Book Bans: School-based committees meet at two separate times in two separate schools today to discuss the fate of two separate novels that have been challenged by book-burners. A committee of Flagler Palm Coast High School faculty members and parent representatives meets at 8:30 a.m. at FPC to discuss Tilt, by Ellen Hopkins. A committee of Matanzas high school faculty members and parent representatives meets on at 3 p.m. at Matanzas High School to discuss John Green’s Looking for Alaska. Neither book is part of the curriculum. They are is only available at the school libraries, accessible as self-selections to students who choose to read them. Parents, in accordance with district policy, can easily keep their own children from accessing the books. The book-banners, however, wish to take the right of other parents and students away by eliminating the book altogether. Only three people have filed 44 challenges of 22 titles in the district. There are no indications that the challengers are reading the books they are seeking to ban.
- Challenged in Flagler Schools: Ellen Hopkins’s Tilt, a Review and a Recommendation
- Challenged in Flagler Schools: John Green’s Looking For Alaska, a Review and a Recommendation
- Flagler School Board Keeps Sold on School Library Shelves in Unprecedented 3-2 Vote
- On Book Bans, ‘Equity’ and the School District’s Duty to Honor Student Diversity: The Students’ Perspective
- Flagler Schools Have Been Quietly Banning or ‘Removing’ Many Books Since Summer in Bow to ‘Moms for Liberty’
- In Flagler Schools, New Regime of Book Challenges Is Laborious, Subjective and Fraught With Uncertainties
Uncouth, an open mic night: Join a unique community of creative artists and performers on Thursday nights from 9:30 to 10:30 p.m. in Lee’s Garage, Carlton Union Building, Room 261A, 131 E Minnesota Avenue, DeLand, for an event featuring the student community of Stetson University. Uncouth is an “open-mic night” where students can perform their poetry, prose, music, and any other ‘artistic’ talents. This is a safe space for students to gather with their peers and enjoy the company of other creative minds.
In Coming Days:
Flagler Pride Weekend: All applications (Vendor, Sponsor, Volunteer, Speaker, Entertainment) for Flagler Pride Weekend are now open until midnight on May 20th, 2023. No late applications will be accepted or considered. Vendors, apply here. Flagler Pride weekend is scheduled for June 10-12, at Palm Coast’s Central Park.

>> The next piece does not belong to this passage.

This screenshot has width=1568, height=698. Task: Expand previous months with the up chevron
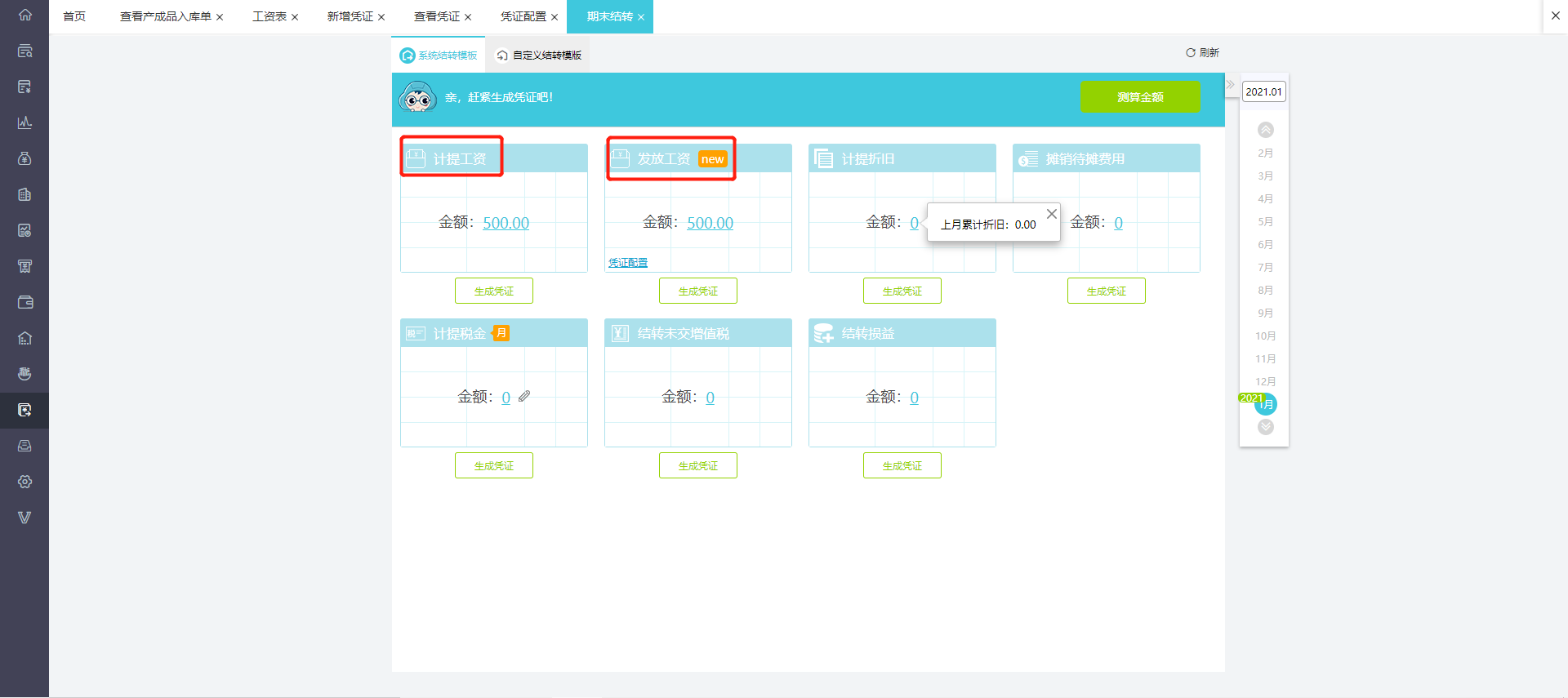click(x=1266, y=130)
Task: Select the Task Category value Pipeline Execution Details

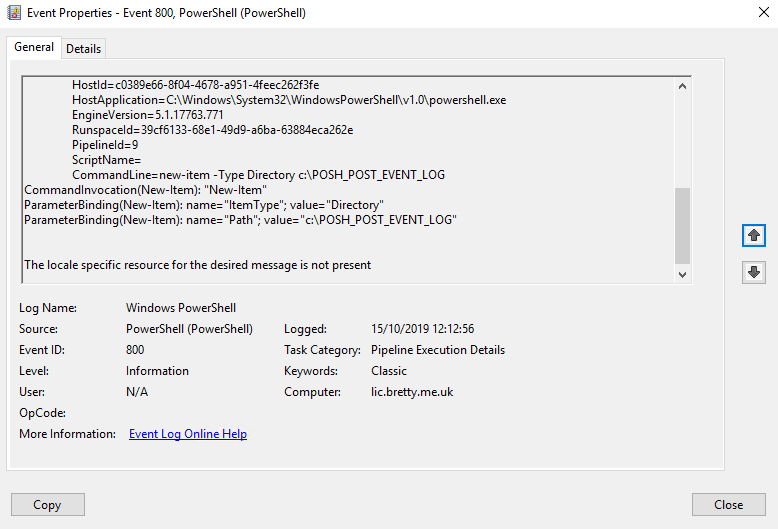Action: click(437, 350)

Michael Butler at AAUW: What is Academic Freedom and Why Does It Matter? American Association of University Women Flagler’s April 1 meeting is from 11 a.m. to 1 p.m. at Cypress Knoll Golf and Country Club, 53 East Hampton, Palm Coast. The guest is Dr. Michael Butler, Professor of History Chair of Humanities, Flagler College. The presentation is $5 to attend, $25 with lunch. Please check the website for more information. “It’s easy to ridicule Florida, or cite ‘Florida Man.’ But the Florida of today is the America of tomorrow,” Butler told Vanity Fair in an article about Gov. Ron DeSantis’s assaults on academic freedom. “If you put these culture wars into context, there’s always a bigger issue at play. This time, it’s 2024, and Florida is being used as a laboratory for policies and practices concerning higher education that will be unveiled at the national level.”

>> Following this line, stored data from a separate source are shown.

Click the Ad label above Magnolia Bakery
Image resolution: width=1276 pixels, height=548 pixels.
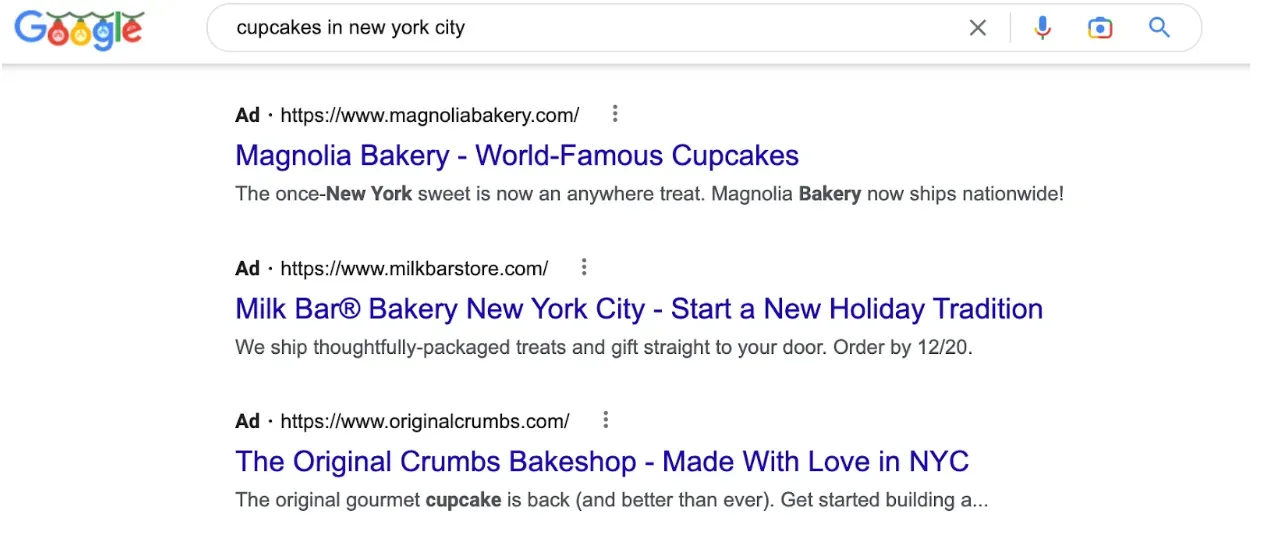[x=247, y=115]
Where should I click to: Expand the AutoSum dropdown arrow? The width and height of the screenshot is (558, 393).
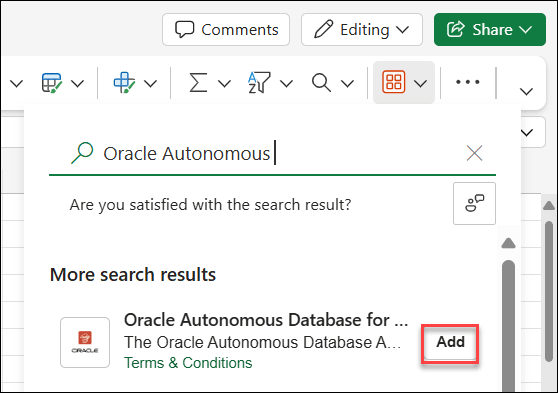[225, 84]
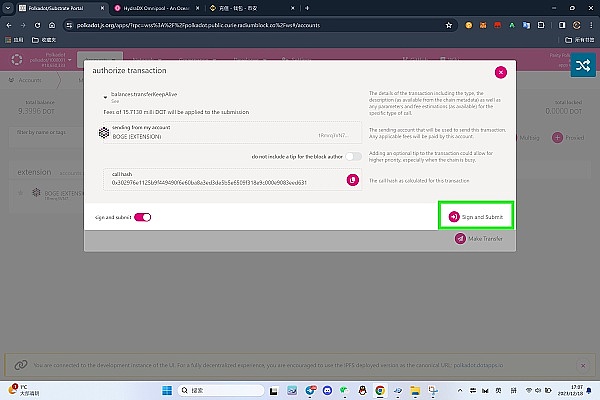Toggle the sign and submit switch

tap(142, 216)
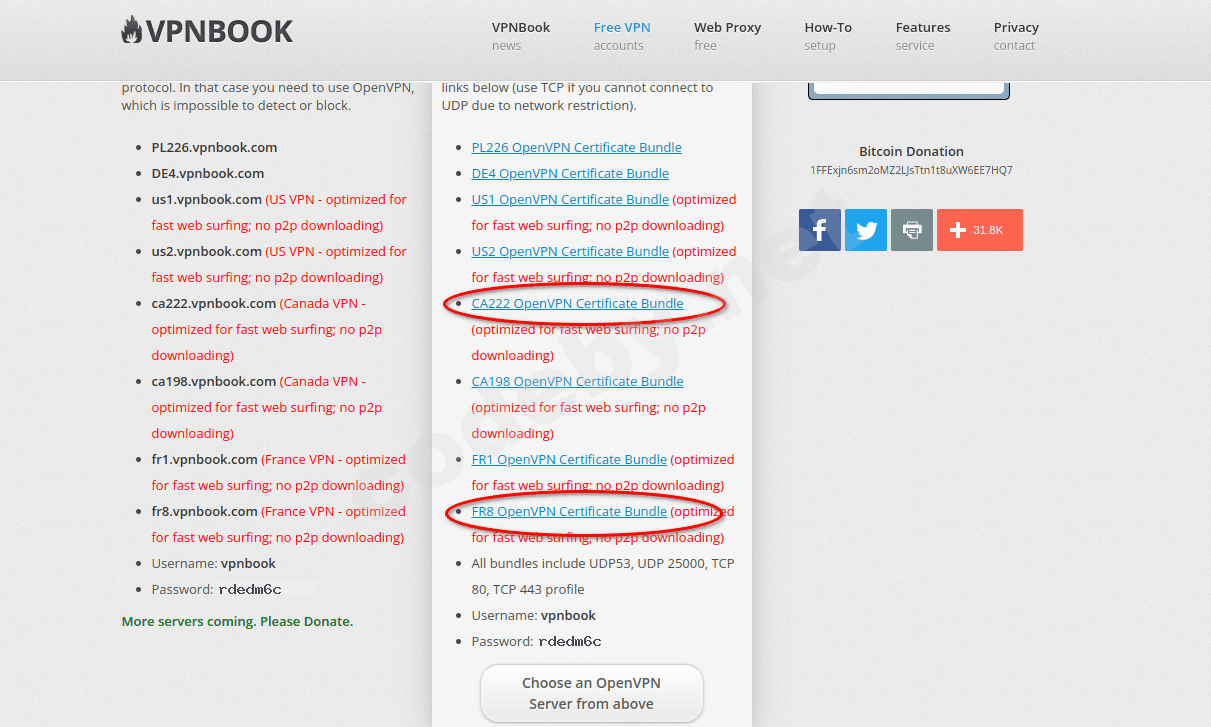
Task: Download the CA198 OpenVPN Certificate Bundle
Action: pos(577,381)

April 15: The University Women of Flagler’s general membership meets at 9:30 a.m. at the Hilton Garden Inn, 55 Town Center Blvd., Palm Coast. Guests are welcome. Cost is $17 if paying by check; $18 if paying through this link. The April 15 speaker is Lt. General Mark Hertling, a retired three star general living in Flagler Beach having had global military and other responsibilities on behalf of the United States, positions on Presidential councils and Boards of Directors, a true winner in the sports arena, and an ace commentator on national television news outlets.
April 26: Flagler Tiger Bay After Dark: Dr. Maya Angelou, a Conversation with Colin Johnson, grandson of Dr. Maya Angelou, who will share his story of growing up with a national treasure, and her perspective on life and politics. 5:30 p.m., Crave’s Coastal Kitchen & Cocktails, 2000 S Ocean Shore Blvd, Flagler Beach. Your $25 ticket includes event entry and heavy hors d’oeuvres. Cash bar. Colin Johnson, a civil rights activist and National Women’s Hall of Fame Inductee, Dr. Maya Angelou’s Awards and Honors include the Presidential Medal of Freedom, National Medal of Arts, and numerous Grammy Awards. Angelou was commemorated with a Forever Stamp by the U.S. Postal Service in 2015 for her contributions to arts, culture and equality. Join us for a fascinating look at the life and legacy of Dr. Maya Angelou.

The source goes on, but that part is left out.